[DATASET CONTENT Boundary: Start]

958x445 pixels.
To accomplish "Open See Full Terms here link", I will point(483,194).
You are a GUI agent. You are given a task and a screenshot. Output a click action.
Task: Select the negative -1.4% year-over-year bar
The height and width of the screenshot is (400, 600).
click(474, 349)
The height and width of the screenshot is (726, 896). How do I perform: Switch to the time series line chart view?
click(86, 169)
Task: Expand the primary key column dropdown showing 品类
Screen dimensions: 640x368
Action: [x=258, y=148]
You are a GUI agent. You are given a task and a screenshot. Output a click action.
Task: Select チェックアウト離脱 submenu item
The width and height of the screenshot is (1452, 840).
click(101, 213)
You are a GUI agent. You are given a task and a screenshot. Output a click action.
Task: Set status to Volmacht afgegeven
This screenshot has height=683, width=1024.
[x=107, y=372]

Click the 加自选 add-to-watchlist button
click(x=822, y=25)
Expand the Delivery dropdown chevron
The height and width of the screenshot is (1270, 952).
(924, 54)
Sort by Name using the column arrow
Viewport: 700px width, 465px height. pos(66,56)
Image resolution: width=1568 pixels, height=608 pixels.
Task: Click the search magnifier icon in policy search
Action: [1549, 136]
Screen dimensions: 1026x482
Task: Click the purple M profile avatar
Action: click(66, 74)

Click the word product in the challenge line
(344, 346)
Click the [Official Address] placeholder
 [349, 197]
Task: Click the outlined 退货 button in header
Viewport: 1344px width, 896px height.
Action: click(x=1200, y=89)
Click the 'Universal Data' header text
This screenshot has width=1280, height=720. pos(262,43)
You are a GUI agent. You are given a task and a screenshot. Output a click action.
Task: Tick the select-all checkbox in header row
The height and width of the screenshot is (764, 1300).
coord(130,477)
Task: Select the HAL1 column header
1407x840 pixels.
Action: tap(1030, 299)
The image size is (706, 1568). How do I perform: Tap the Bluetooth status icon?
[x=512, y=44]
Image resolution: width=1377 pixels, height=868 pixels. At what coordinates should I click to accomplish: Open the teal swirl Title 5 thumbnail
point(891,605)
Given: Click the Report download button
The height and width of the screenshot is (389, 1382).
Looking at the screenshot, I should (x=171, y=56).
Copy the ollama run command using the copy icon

[DATASET CONTENT Boundary: End]

Each entry above needs to be duplicated exactly.

958x445 pixels.
To accomplish "Open See Full Terms here link", I will point(483,194).
You are a GUI agent. You are given a task and a screenshot. Output a click action.
Task: Select the negative -1.4% year-over-year bar
The height and width of the screenshot is (400, 600).
click(474, 349)
The height and width of the screenshot is (726, 896). How do I perform: Switch to the time series line chart view?
click(86, 169)
Task: Expand the primary key column dropdown showing 品类
Screen dimensions: 640x368
Action: [x=258, y=148]
You are a GUI agent. You are given a task and a screenshot. Output a click action.
Task: Select チェックアウト離脱 submenu item
The width and height of the screenshot is (1452, 840).
click(101, 213)
You are a GUI agent. You are given a task and a screenshot. Output a click action.
Task: Set status to Volmacht afgegeven
This screenshot has height=683, width=1024.
[x=107, y=372]

Click the 加自选 add-to-watchlist button
click(x=822, y=25)
Expand the Delivery dropdown chevron
The height and width of the screenshot is (1270, 952).
(924, 54)
Sort by Name using the column arrow
Viewport: 700px width, 465px height. pos(66,56)
Image resolution: width=1568 pixels, height=608 pixels.
Task: Click the search magnifier icon in policy search
Action: [1549, 136]
Screen dimensions: 1026x482
Task: Click the purple M profile avatar
Action: click(66, 74)

Click the word product in the challenge line
(344, 346)
Click the [Official Address] placeholder
 [349, 197]
Task: Click the outlined 退货 button in header
Viewport: 1344px width, 896px height.
Action: click(x=1200, y=89)
Click the 'Universal Data' header text
This screenshot has width=1280, height=720. pos(262,43)
You are a GUI agent. You are given a task and a screenshot. Output a click action.
Task: Tick the select-all checkbox in header row
The height and width of the screenshot is (764, 1300).
coord(130,477)
Task: Select the HAL1 column header
1407x840 pixels.
Action: tap(1030, 299)
The image size is (706, 1568). How do I perform: Tap the Bluetooth status icon?
[x=512, y=44]
Image resolution: width=1377 pixels, height=868 pixels. At what coordinates should I click to accomplish: Open the teal swirl Title 5 thumbnail
point(891,605)
Given: Click the Report download button
The height and width of the screenshot is (389, 1382).
Looking at the screenshot, I should (x=171, y=56).
Copy the ollama run command using the copy icon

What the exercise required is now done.